Air itu masih bersisa dan guru mempersilakan murid lain untuk mencicipinya. Namun, apa yang terjadi? Banyak yang setelah mencecap air itu lalu memuntahkannya kembali. “Guru, air itu sudah busuk. Mengapa Anda berpura-pura seperti itu?”
Sang guru menjawab, ”Kalian hanya mencicipi air. Saya mencicipi hadiah. Air itu hanyalah wadah untuk tindakan cinta kasih dan tidak ada yang lebih manis dari itu.”
Pelajaran terbaik dari cerita itu adalah ketika kita menerima hadiah, hargailah itu dan ungkapkan rasa syukur telah diberi hadiah. Bisa jadi itu hanya sebuah nampan keramik atau gelang imitasi.

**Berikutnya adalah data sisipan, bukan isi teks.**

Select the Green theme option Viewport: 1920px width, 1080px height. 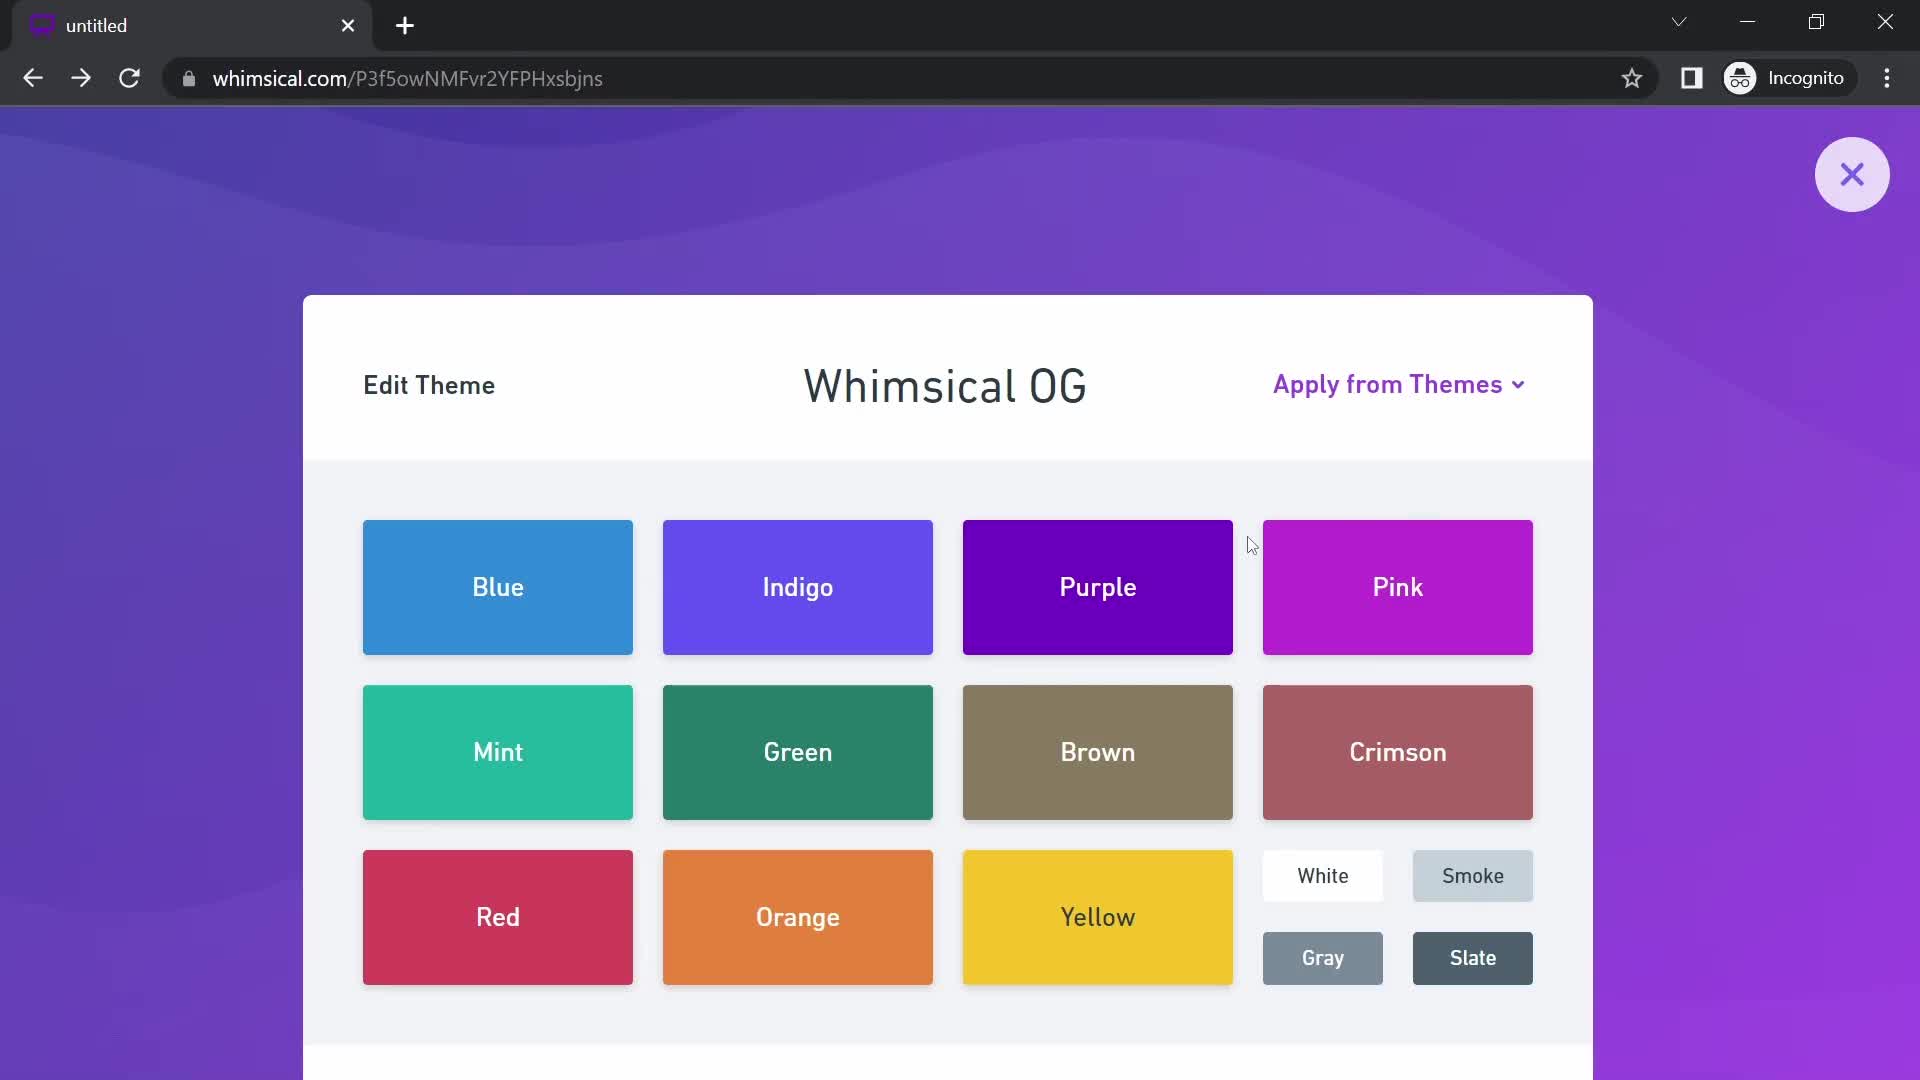click(x=798, y=752)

Syukur tidak selalu datang secara spontan. Sayangnya, kebanyakan anak-anak dan orang dewasa hanya menghargai apa yang diberikan daripada perasaan yang terkandung di dalamnya. Kita harus mengingatkan diri kita sendiri dan mengajarkan anak-anak kita tentang keindahan dan kemurnian perasaan dan ungkapan terima kasih. Setelah semua, hadiah dari hati benar-benar karunia hati yang terdalam. (*)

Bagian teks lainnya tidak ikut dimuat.